VENTURE SEISMIC LTD
8-K, 1998-12-11
OIL & GAS FIELD EXPLORATION SERVICES
Previous: APPLIED MICROSYSTEMS CORP /WA/, 8-K, 1998-12-11
Next: NETWORK APPLIANCE INC, 10-Q, 1998-12-11



<PAGE>   1
                       SECURITIES AND EXCHANGE COMMISSION

                             Washington, D.C. 20549


                                    FORM 8-K

                                 CURRENT REPORT

                     Pursuant to Section 13 or 15(d) of the
                         Securities Exchange Act of 1934



Date of Report: December 9, 1998



                              VENTURE SEISMIC LTD.
               --------------------------------------------------
               (Exact name of registrant as specified in charter)


 ALBERTA, CANADA                    0-27070                     N/A    
- --------------------------------------------------------------------------------
(State or other jurisdiction      (Commission              (IRS Employer
of incorporation)                 File Number)           Identification No.)




         3110 - 80th Avenue S.E. Calgary, Alberta            T2C 1J3
         -------------------------------------------------------------
         (Address of principal executive offices)           (Zip code)


                                 (403) 777-9070
               ---------------------------------------------------
               (Registrant's telephone number including area code)

                                 Not Applicable
          -------------------------------------------------------------
          (Former name or former address, if changed since last report)


<PAGE>   2
Item 5.  Other events

        On December 9, 1998, Venture Seismic Ltd. ("Venture") announced that it
has obtained a $3 million bridge loan (the "Loan") pursuant to a loan agreement
(the "Loan Agreement") between Venture and three institutional lenders (the
"Lenders"). The Loan, which resulted in net proceeds of approximately $2.7
million, after deducting fees and expenses paid to the placement agent ("Agent")
will provide Venture with working capital and funds expected to be applied
primarily to Venture's marine seismic operations conducted by its wholly-owned
subsidiary Continental Holdings Ltd. ("Continental").
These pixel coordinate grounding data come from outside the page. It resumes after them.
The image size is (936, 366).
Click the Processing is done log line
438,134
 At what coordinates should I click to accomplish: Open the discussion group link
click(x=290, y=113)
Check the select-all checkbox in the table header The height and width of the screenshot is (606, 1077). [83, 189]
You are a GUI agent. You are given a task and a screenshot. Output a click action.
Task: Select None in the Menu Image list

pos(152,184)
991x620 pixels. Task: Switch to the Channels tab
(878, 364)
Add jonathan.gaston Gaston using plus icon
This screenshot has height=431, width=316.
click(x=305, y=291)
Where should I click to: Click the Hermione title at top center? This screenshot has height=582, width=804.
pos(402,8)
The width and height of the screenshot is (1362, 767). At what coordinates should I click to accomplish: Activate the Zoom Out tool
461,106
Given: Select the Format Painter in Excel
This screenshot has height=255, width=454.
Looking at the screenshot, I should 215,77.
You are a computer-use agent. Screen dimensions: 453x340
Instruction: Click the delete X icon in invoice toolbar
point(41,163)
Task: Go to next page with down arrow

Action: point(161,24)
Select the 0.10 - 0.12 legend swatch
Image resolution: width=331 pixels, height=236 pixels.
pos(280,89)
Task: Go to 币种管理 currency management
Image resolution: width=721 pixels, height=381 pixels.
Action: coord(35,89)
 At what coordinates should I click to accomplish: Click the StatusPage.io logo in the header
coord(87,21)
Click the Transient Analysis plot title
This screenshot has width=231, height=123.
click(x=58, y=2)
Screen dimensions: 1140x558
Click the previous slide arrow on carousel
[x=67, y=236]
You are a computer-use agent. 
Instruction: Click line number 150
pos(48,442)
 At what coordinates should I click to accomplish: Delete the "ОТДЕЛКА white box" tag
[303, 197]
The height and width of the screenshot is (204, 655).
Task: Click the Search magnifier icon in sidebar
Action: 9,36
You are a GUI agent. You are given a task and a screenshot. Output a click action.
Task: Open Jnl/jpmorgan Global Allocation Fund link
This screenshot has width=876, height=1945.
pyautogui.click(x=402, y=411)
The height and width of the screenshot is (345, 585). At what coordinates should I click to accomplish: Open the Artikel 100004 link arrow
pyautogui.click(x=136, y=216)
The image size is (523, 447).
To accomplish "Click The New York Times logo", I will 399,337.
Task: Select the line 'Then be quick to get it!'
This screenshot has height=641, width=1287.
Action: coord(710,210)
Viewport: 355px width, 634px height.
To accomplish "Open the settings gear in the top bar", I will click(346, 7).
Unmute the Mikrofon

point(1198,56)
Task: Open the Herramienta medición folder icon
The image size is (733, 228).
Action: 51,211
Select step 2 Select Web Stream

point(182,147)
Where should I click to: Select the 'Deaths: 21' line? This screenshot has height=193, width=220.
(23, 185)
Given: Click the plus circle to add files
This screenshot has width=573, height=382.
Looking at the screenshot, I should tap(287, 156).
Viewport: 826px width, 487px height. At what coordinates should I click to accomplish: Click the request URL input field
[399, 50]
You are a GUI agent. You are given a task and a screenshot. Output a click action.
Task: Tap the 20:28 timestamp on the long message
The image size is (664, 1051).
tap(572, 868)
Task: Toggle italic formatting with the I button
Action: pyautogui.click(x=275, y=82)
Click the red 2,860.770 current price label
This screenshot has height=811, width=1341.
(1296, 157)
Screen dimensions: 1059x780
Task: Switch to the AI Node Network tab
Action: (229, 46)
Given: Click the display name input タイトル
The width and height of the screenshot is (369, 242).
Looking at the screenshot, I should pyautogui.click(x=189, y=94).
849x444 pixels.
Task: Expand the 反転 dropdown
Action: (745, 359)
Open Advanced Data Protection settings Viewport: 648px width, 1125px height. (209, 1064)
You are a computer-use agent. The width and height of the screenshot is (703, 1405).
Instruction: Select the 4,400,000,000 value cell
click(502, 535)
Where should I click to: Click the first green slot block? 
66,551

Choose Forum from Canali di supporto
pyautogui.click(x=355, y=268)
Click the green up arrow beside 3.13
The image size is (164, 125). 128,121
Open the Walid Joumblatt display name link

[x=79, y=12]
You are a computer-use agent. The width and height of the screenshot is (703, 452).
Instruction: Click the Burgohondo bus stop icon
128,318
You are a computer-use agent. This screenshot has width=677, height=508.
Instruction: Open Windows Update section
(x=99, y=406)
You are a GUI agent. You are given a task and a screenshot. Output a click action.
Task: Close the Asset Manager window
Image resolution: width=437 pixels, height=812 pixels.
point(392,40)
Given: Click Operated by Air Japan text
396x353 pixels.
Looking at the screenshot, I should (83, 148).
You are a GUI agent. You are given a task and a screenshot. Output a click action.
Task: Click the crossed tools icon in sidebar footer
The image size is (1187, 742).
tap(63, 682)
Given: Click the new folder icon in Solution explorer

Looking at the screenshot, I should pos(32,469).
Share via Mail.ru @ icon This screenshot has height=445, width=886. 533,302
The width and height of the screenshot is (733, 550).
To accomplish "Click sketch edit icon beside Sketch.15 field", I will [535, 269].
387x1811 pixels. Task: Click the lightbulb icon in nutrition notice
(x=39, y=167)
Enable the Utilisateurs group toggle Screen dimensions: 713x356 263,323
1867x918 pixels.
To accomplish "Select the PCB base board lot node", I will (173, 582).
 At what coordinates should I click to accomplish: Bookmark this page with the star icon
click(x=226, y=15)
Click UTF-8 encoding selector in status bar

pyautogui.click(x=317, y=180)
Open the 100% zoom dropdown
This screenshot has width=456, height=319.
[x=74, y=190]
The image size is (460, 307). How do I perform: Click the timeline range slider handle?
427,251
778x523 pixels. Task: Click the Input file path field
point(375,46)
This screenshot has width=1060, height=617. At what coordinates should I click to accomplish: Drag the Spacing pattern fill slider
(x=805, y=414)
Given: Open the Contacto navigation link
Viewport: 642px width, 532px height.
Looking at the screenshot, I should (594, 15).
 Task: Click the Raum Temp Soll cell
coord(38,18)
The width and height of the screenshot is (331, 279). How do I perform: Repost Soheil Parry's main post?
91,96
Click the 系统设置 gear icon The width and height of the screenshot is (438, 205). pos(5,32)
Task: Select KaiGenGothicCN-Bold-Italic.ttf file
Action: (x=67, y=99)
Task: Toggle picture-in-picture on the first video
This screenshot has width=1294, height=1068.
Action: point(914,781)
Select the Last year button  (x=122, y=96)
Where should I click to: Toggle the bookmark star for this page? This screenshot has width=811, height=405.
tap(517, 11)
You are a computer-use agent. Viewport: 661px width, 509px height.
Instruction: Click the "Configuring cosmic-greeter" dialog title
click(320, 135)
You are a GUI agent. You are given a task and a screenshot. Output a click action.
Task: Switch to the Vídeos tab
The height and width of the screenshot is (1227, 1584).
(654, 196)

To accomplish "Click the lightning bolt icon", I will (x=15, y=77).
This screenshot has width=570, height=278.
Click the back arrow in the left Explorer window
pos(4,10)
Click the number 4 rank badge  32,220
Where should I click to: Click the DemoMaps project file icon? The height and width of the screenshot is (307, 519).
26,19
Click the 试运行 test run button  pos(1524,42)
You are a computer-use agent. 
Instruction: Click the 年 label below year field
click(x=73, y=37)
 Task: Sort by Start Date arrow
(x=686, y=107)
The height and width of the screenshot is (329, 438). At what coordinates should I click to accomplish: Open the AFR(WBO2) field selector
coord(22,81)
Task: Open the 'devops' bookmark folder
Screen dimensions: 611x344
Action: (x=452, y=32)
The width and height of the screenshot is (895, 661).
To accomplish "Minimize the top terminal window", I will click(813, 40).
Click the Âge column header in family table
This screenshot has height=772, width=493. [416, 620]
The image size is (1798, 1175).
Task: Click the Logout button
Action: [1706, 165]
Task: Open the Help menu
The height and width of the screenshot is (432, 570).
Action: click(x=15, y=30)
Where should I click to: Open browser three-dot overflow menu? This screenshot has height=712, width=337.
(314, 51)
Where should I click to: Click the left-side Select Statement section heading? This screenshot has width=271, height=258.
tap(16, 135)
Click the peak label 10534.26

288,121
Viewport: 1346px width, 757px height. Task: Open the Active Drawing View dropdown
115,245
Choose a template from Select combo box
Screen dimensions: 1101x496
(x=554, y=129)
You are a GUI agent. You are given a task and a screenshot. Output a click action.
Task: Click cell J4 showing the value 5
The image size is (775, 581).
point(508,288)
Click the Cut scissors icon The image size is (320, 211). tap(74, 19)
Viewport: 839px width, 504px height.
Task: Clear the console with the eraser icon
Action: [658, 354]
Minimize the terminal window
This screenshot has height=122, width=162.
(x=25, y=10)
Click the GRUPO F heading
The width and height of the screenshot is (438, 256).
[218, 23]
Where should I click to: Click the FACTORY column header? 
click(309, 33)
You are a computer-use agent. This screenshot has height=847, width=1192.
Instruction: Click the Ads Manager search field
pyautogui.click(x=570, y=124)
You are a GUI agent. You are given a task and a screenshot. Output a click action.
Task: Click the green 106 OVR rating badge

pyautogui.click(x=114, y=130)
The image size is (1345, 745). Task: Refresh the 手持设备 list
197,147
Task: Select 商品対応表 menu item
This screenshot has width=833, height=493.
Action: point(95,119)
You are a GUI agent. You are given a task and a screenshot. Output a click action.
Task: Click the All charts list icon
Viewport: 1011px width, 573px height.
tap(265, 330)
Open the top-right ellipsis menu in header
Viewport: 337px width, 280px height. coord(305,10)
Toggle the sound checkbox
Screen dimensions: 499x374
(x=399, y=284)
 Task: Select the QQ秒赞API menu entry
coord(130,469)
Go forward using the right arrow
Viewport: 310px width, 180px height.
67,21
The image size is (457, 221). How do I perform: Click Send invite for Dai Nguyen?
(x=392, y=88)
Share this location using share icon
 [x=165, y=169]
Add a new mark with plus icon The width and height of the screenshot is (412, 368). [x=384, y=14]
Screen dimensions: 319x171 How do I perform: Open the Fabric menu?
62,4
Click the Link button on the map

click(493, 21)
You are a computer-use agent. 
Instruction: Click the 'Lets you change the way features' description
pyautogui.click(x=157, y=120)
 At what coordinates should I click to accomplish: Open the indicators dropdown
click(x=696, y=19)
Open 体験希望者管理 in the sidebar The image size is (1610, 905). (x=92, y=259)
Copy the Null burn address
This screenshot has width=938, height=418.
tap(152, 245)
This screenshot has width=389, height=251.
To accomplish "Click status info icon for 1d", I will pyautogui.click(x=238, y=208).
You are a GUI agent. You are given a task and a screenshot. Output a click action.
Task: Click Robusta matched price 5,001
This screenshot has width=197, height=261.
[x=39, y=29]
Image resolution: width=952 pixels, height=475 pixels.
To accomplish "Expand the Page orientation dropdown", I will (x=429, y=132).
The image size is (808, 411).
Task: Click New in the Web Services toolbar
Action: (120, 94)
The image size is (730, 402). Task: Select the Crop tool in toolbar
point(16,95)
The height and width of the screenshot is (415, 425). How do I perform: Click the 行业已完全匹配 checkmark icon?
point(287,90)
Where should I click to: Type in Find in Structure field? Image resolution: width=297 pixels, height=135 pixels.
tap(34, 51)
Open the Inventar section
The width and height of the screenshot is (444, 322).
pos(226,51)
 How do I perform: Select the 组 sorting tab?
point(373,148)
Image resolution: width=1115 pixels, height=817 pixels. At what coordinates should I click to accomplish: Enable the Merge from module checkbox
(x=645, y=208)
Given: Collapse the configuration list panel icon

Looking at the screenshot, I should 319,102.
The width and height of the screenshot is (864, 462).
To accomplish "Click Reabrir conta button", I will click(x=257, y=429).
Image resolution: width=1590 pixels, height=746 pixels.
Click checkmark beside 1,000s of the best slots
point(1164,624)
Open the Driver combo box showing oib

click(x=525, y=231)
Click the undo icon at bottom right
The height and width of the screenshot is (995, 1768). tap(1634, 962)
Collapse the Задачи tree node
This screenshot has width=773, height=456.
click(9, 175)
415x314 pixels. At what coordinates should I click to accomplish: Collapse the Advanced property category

As security for the Loan,
Venture has pledged all of its capital stock of Continental to the Lenders. The
terms of the Loan require the repayment of promissory notes (the "Notes") in the
aggregate principal amount of $3.3 million on the earlier of April 30, 1999 or
the completion of a take-out financing in excess of $5 million. Notwithstanding
the foregoing, in the event that Venture receives any payment on account of the
early termination of any contract between Venture and any third party ("Early
Termination Consideration"), Venture has agreed to pay such Early Termination
Consideration to the Lenders to be applied on account and to the extent of the
then outstanding obligations under the Notes. Upon written notice, Venture has
the option of extending the maturity date of the Notes until April 30, 1999, if
it: (i) pays the Lenders (a) $1,750,000 on or before April 30, 1999; (b)
$750,000 on or before May 31, 1999; (c) $800,000 on or before June 30, 1999, and
(ii) issues an aggregate of 30,000 common shares of Venture, no par value (the
"Shares"), to the Lenders for each additional 30 days the maturity date is
extended (the "Extension Shares"). The unpaid principal of the Loan will bear
interest at the rate of 2% per month during the period from May 1, 1999 until
the Notes are repaid in full. As a condition of closing, Venture was required to
obtain a take-out financing proposal with an institution acceptable to the
Lenders. This condition has been met; however, there can be no assurance Venture
will obtain a commitment from such institution or any other institution
sufficient to repay the Loan.

        Venture also granted five year warrants (the "Warrants") to the Lenders
and Agent to purchase an aggregate of 495,000 Shares at prices ranging from
$1.91 to $5.00 per Share, subject to adjustment against dilution under certain
circumstances, including below market issuances of securities by Venture.
Venture has agreed to several affirmative and negative covenants, the failure of
which to perform would result in an event of default under the Loan Agreement.
Upon an Event of Default (as defined in the Loan Agreement), (i) the unpaid
principal amount of the Loan (a) shall accrue interest at the rate 


<PAGE>   3
of 24% per annum and (b) become payable in twelve equal monthly installments;
and (ii) Venture must issue to the Lenders an aggregate of 500,000 Shares (the
"Penalty Shares"), and register such Shares within 60 days of such Event of
Default; provided, however, that if the registration does not occur within such
60 day period, Venture shall pay a fee in the amount of $45,000 for the first 30
day period thereafter and $75,000 for each subsequent 30 day period during which
the Shares are not covered by an effective registration statement. Venture is
prohibited from issuing Shares to the Lenders in excess of a number which would
require approval of Venture's shareholders without first obtaining such 
approval.

Venture has agreed to register for resale all Shares issuable to the Lenders
either pursuant to the Warrants or as Penalty Shares or Extension Shares (the
"Registrable Securities"), and has agreed to file a registration statement for
the resale of at least the 495,000 Shares issuable upon exercise of the Warrants
by February 21, 1999 and to use all commercially reasonable efforts to have it
declared effective by April 21, 1999. In the event that the registration
statement is not declared effective by April 21, 1999, Venture has agreed to pay
the Lenders an amount equal to: the aggregate cash amount paid by the Lenders
for the Notes and Warrants (or the market value of any Penalty Shares or
Extension Shares), multiplied by: (x) the number of days of delay and (y) a
percentage equal to (I) .015 for the first 30 day period and (II) .025 for all
other periods. Venture has also granted the Lenders certain "piggyback"
registration rights. Venture has agreed to keep the registration statement
effective until all Registrable Securities have been sold or until the
Registrable Securities may be sold to the public without volume restrictions.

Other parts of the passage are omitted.